- [ACTION ITEM] Transcribe the following entries letter for letter, without the pictures.

- [Saved entries]

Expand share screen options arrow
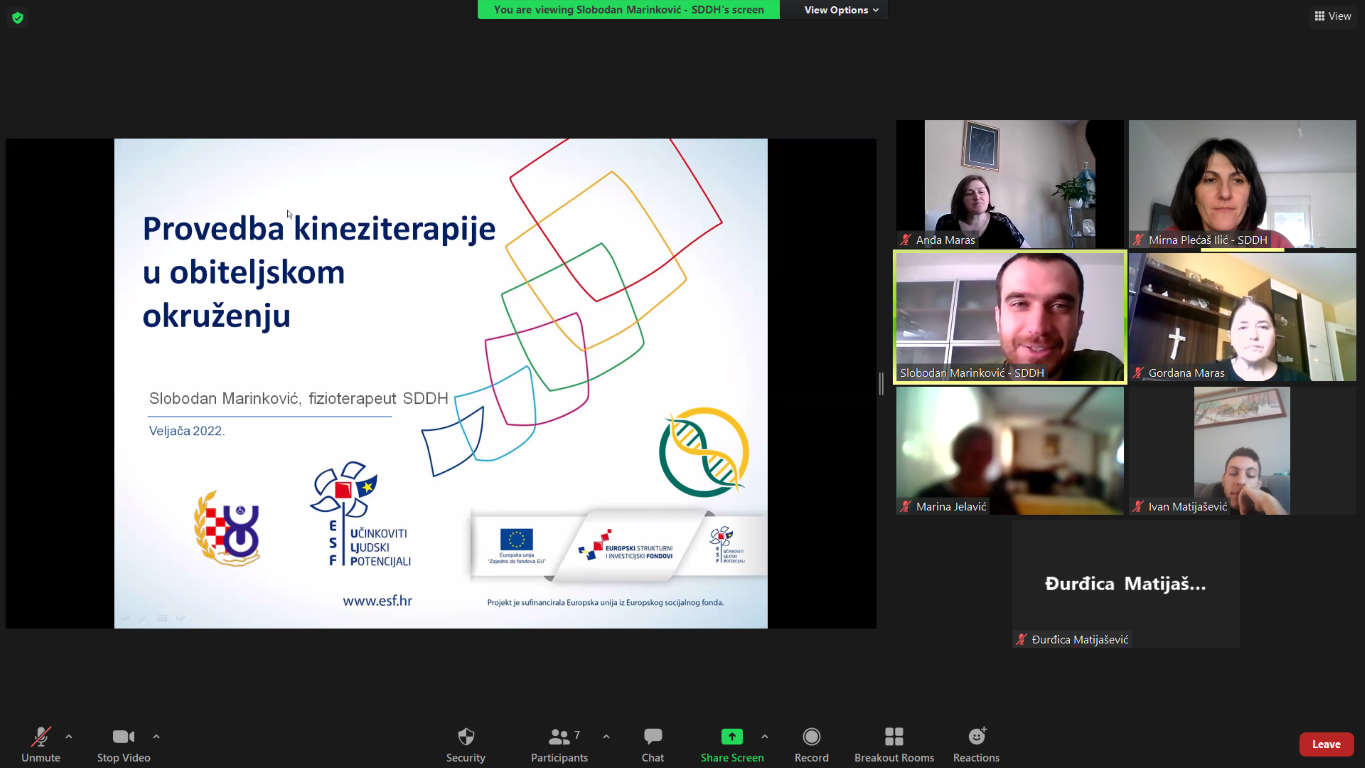 (765, 737)
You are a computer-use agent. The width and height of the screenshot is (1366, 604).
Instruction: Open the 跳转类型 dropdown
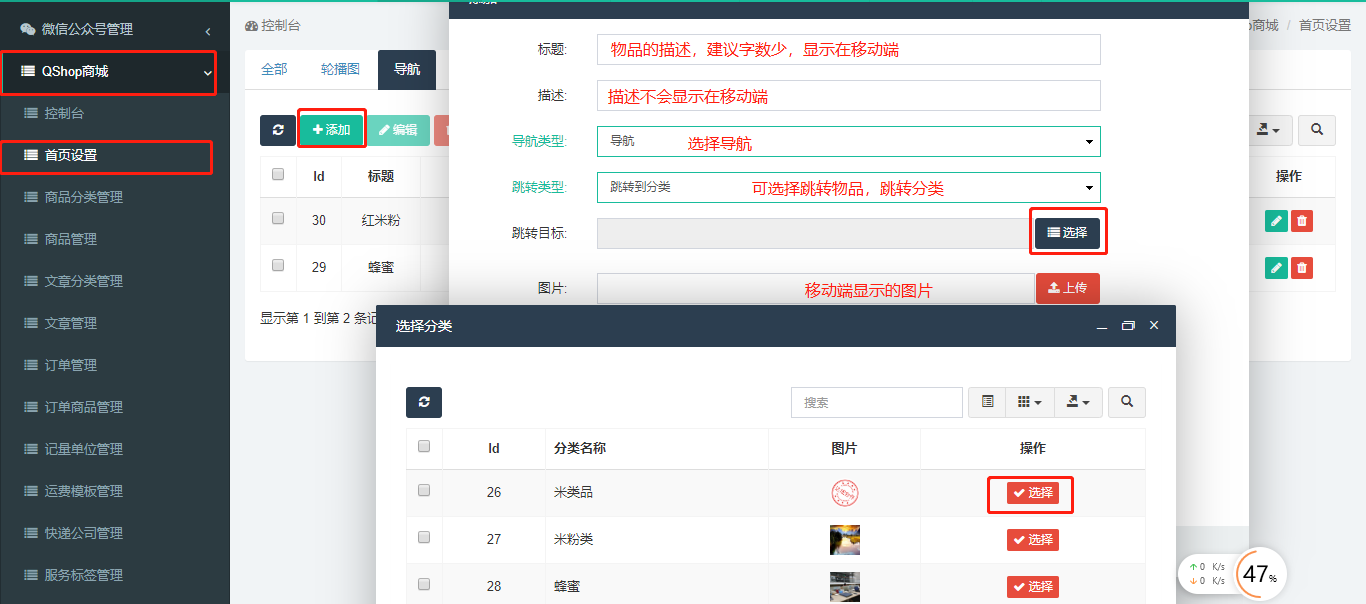point(848,188)
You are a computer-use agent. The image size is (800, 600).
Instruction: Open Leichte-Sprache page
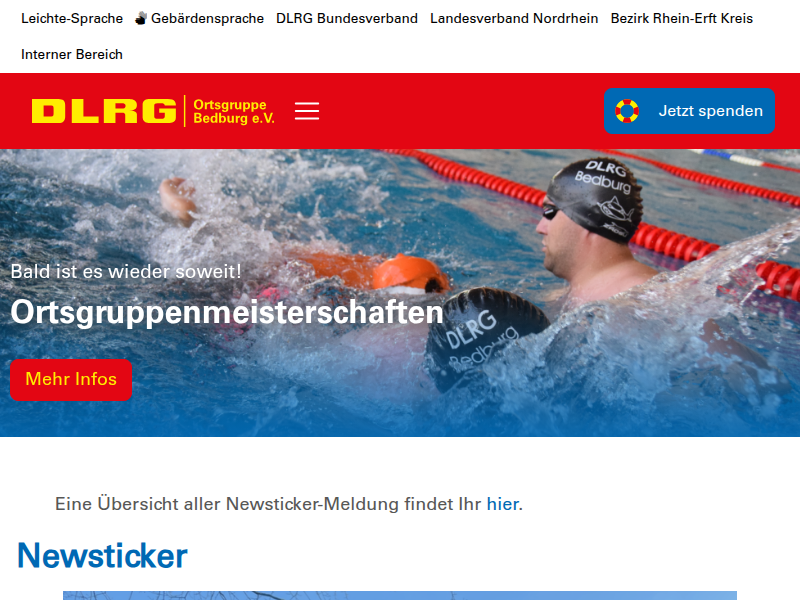[x=72, y=18]
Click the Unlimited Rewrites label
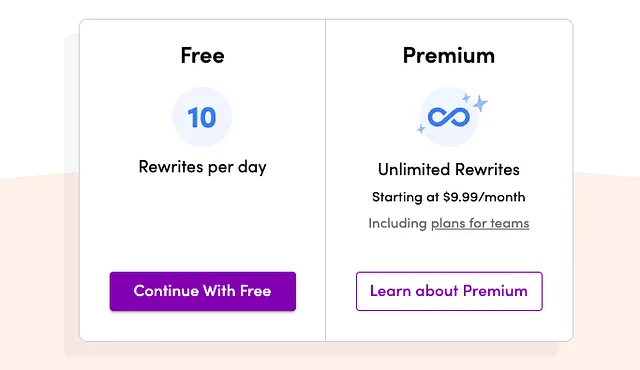 449,169
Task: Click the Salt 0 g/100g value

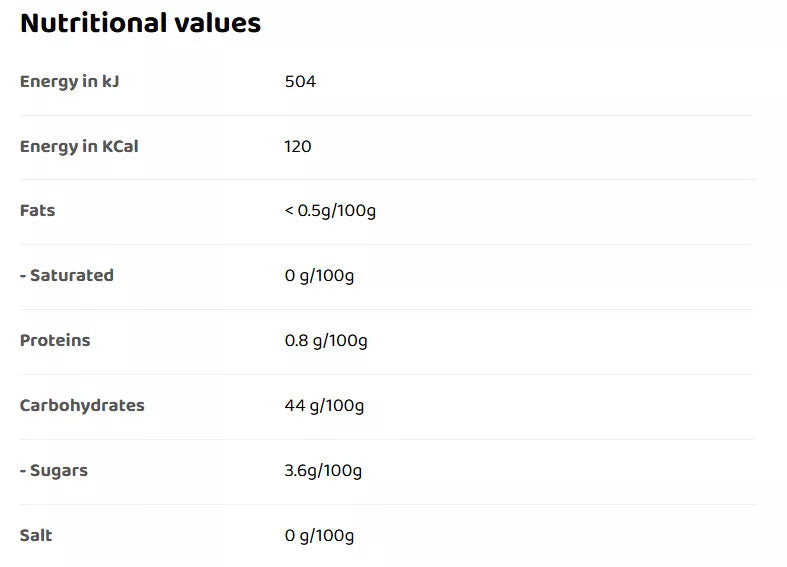Action: (x=319, y=535)
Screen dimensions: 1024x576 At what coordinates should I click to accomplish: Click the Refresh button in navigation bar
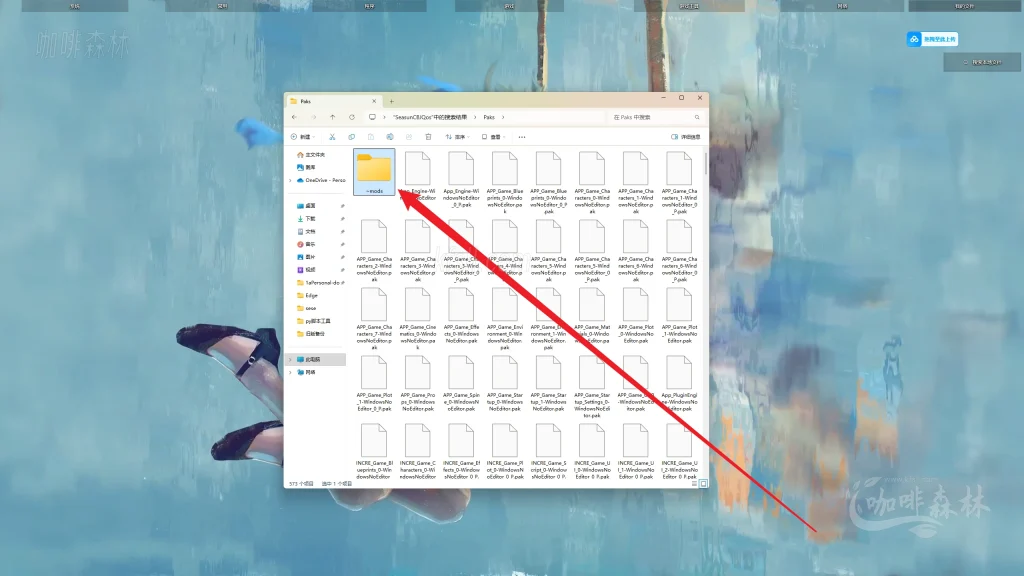pos(352,117)
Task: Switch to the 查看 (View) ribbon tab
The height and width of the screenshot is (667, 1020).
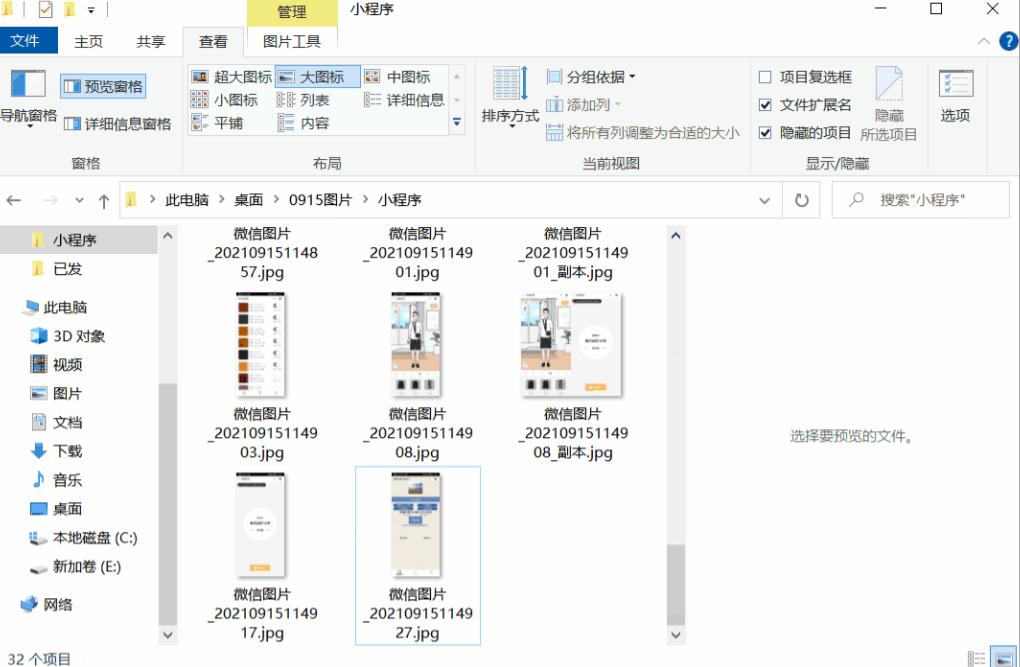Action: [214, 41]
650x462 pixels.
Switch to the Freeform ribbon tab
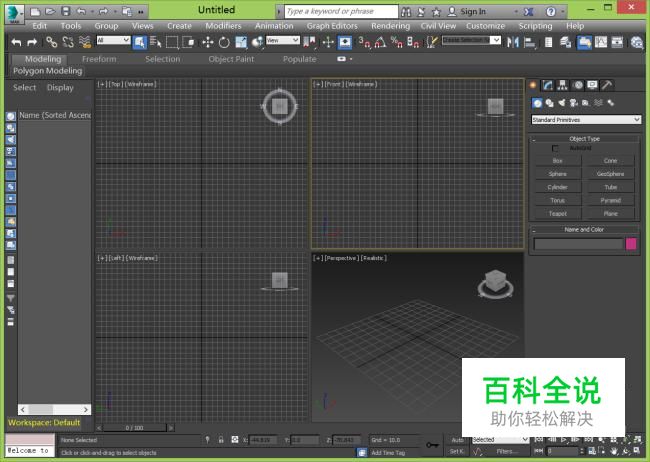(x=98, y=59)
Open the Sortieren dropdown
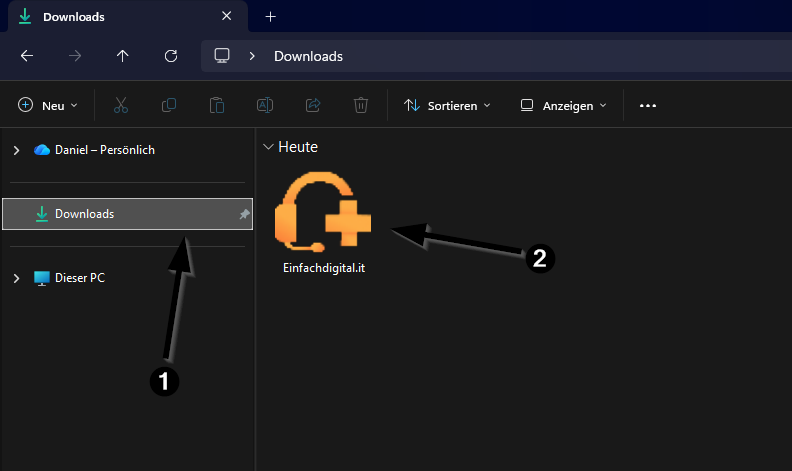Screen dimensions: 792x471 447,105
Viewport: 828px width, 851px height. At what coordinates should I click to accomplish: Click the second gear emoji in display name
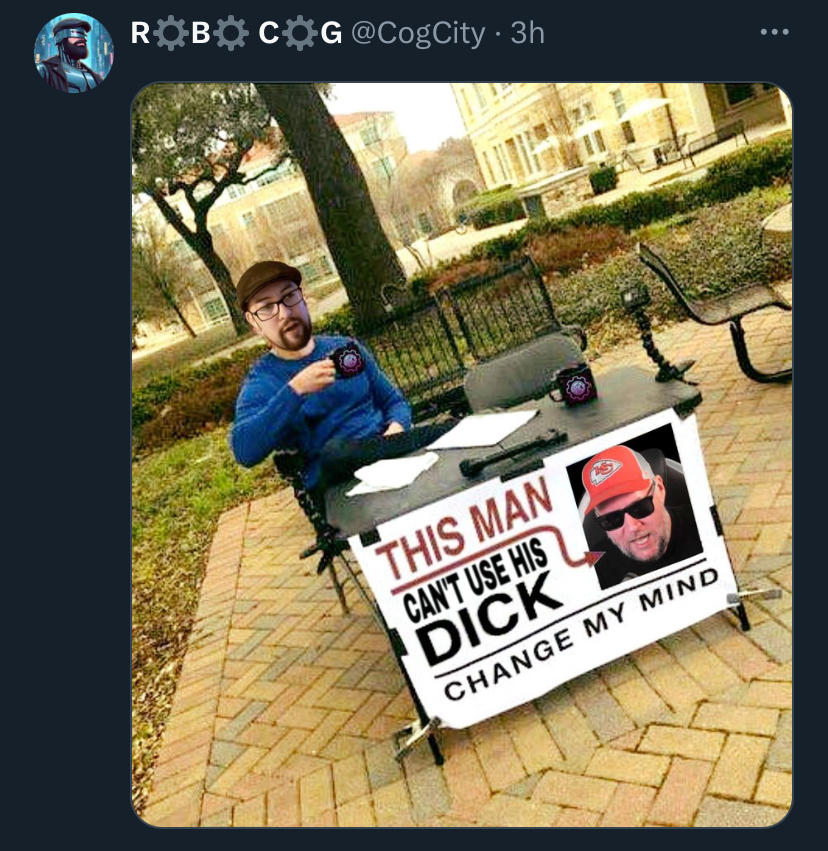point(231,33)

- [SOLUTION BELOW]
Expand share screen options arrow
 (765, 737)
You are a computer-use agent. The width and height of the screenshot is (1366, 604).
Instruction: Open the 跳转类型 dropdown
point(848,188)
You are a computer-use agent. The image size is (800, 600).
Instruction: Open Leichte-Sprache page
[x=72, y=18]
Click the Unlimited Rewrites label
 449,169
Task: Click the Salt 0 g/100g value

Action: (x=319, y=535)
Screen dimensions: 1024x576 At what coordinates should I click to accomplish: Click the Refresh button in navigation bar
pos(352,117)
Task: Switch to the 查看 (View) ribbon tab
The height and width of the screenshot is (667, 1020).
Action: [214, 41]
650x462 pixels.
Switch to the Freeform ribbon tab
(x=98, y=59)
Open the Sortieren dropdown
Screen dimensions: 792x471 447,105
Viewport: 828px width, 851px height. At what coordinates should I click to accomplish: Click the second gear emoji in display name
point(231,33)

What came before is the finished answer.